Considering that I ended season 2 having lost my sympathy for the teenagers of 2019/2020, it's a good thing that s3 introduced alt!versions of them, because this was definitely Martha's season, and you needed to feel for her. It was also the season hammering on what turns out one main theme of the entire show: can you prevent yourself from becoming a monster if you've seen where you're heading, and if you can't, is your eventual answer nihilism or are you still capable of acting differently? For all that the series really justifies the title - you could do a cynical drinking game for each time a character kills or at least harms another character they've been trying to save - it ends up with the humane conviction that yes, ending the literal cycle of violence and hurt (more literal than most due to all the time travel) is possible, not via the apocalypse but via reaching out and saving lives. Just not the ones the characters in question first assumed they would.

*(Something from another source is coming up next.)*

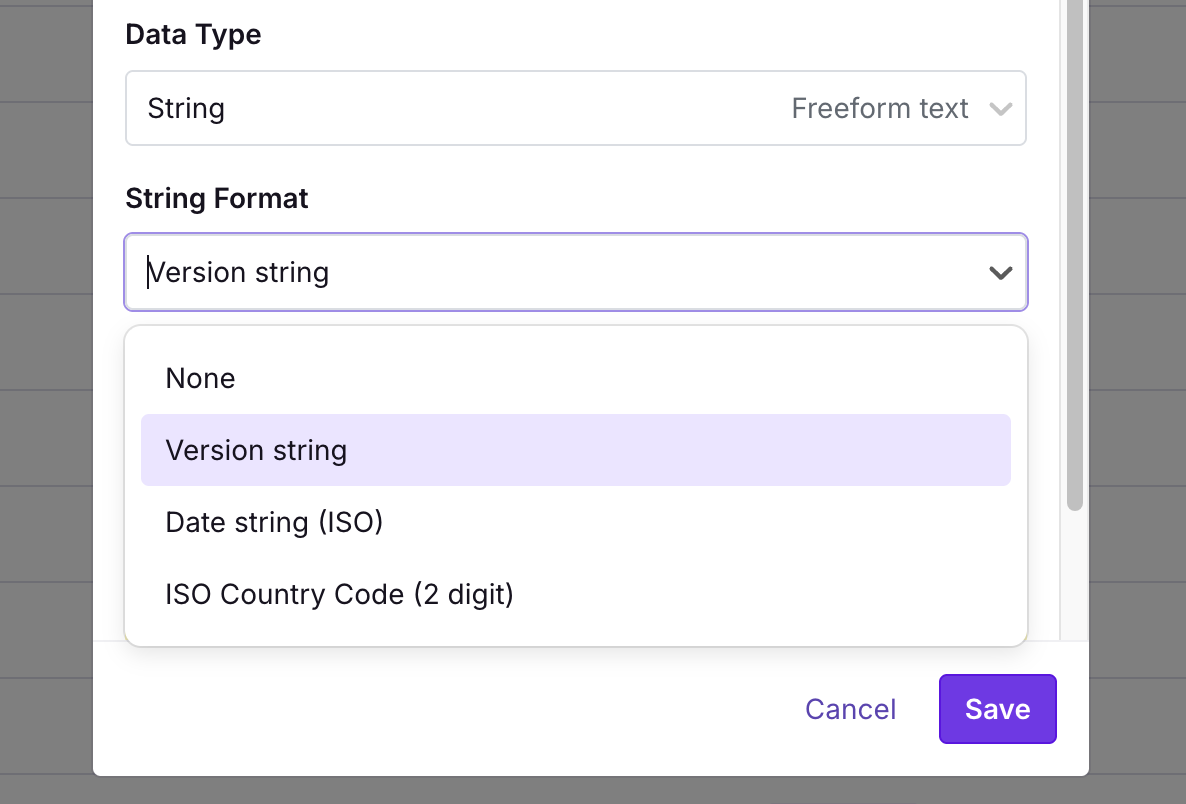1186x804 pixels.
Task: Click the String Format field label
Action: pyautogui.click(x=216, y=198)
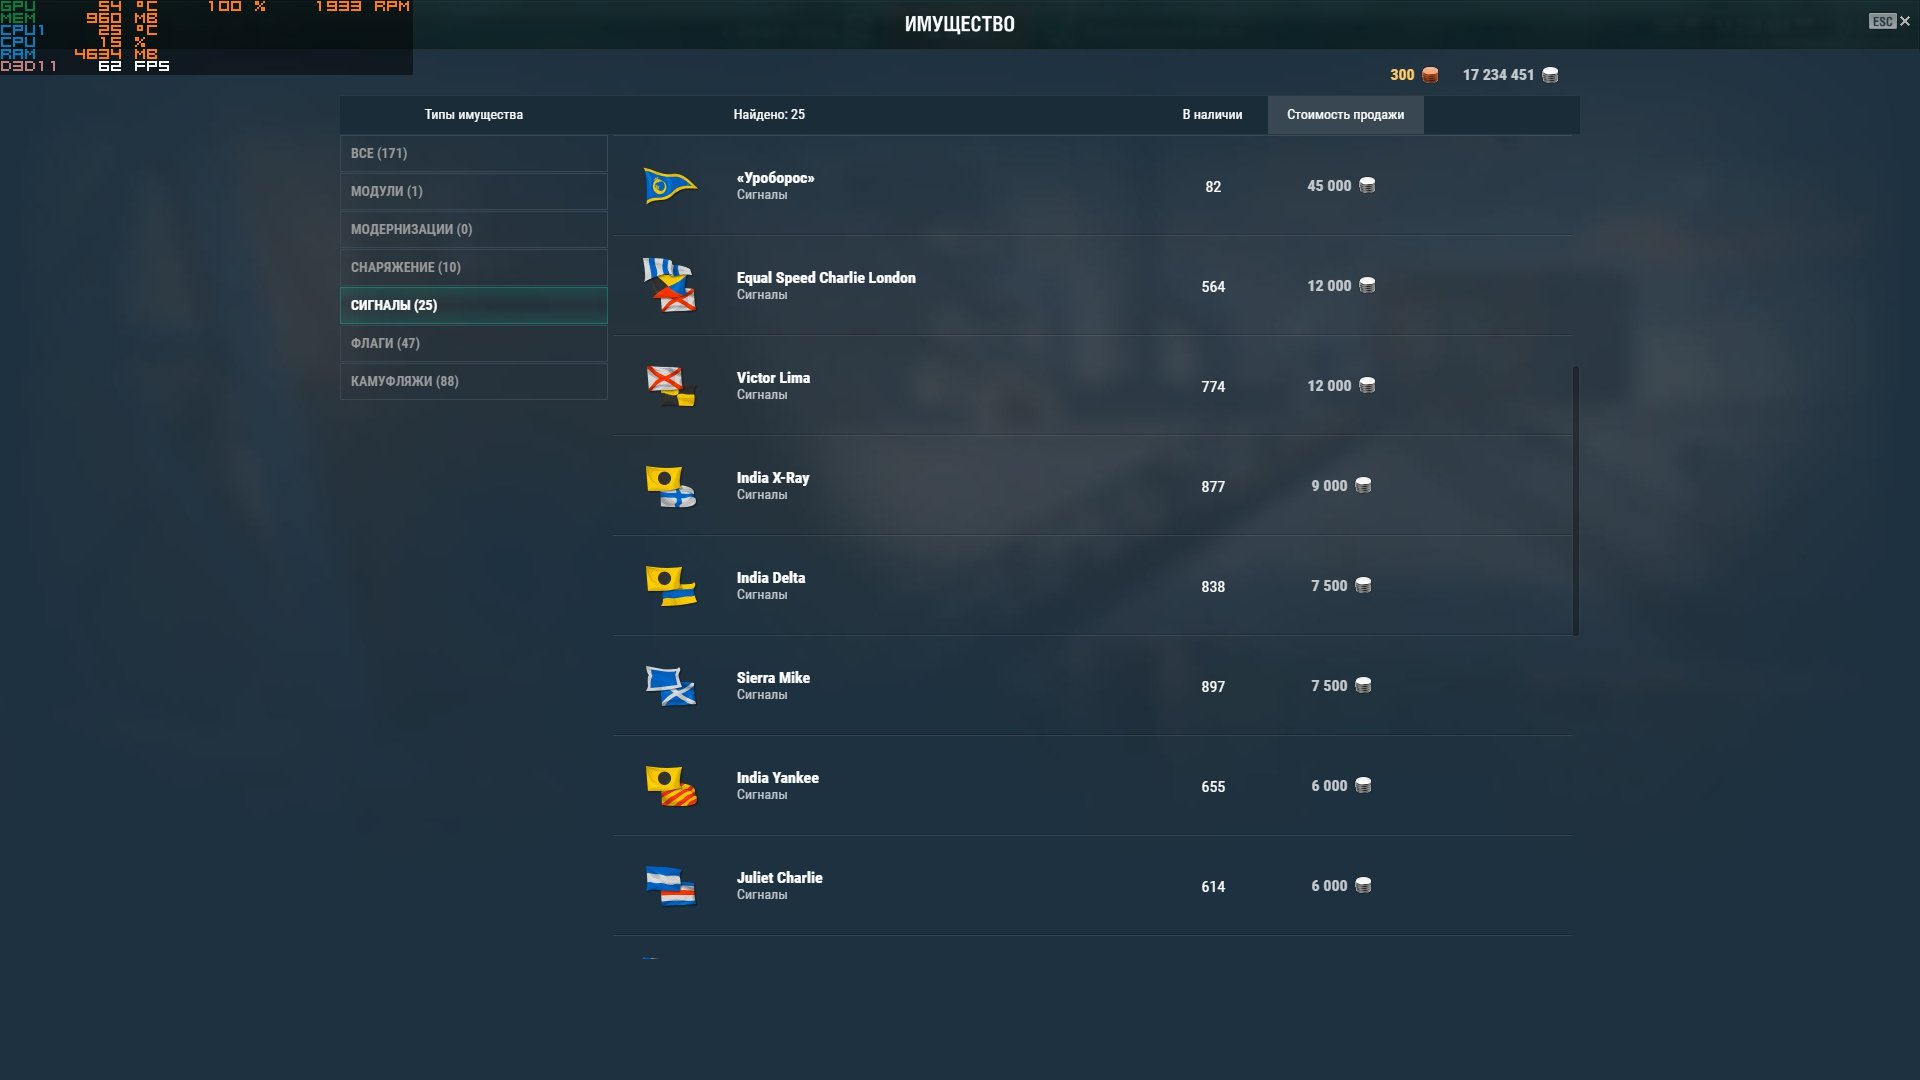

It's also a show that plays fair by not making one type of relationship the eternal good failsafe. There are toxic parent/child relationships, and there are supportive ones. Romance can produce disaster or happiness or both, and if Jonas and Martha fulfill the star-crossed lovers trope, they do so in a way that by the end has nothing to do with teen angst or "their society comes between them" anymore. Being motivated by love for a parent, a child, a lover, can get you through incredible obstacles, but it can also warp you and do great damage to other people. And because you get to know the characters in so many age variations and at different stages in their lives, it's hard not to understand where they are coming from. For example: S1 introduced 2019! Katharina as a sympathetic character, then revealed that 1986!Katharina was a teenage bully, something s2 elaborated on, while also showing these traits coming to the fore again in 2019; s3 shows she had an abusive mother, but then we also get to know her mother as a scared teenager having an abortion.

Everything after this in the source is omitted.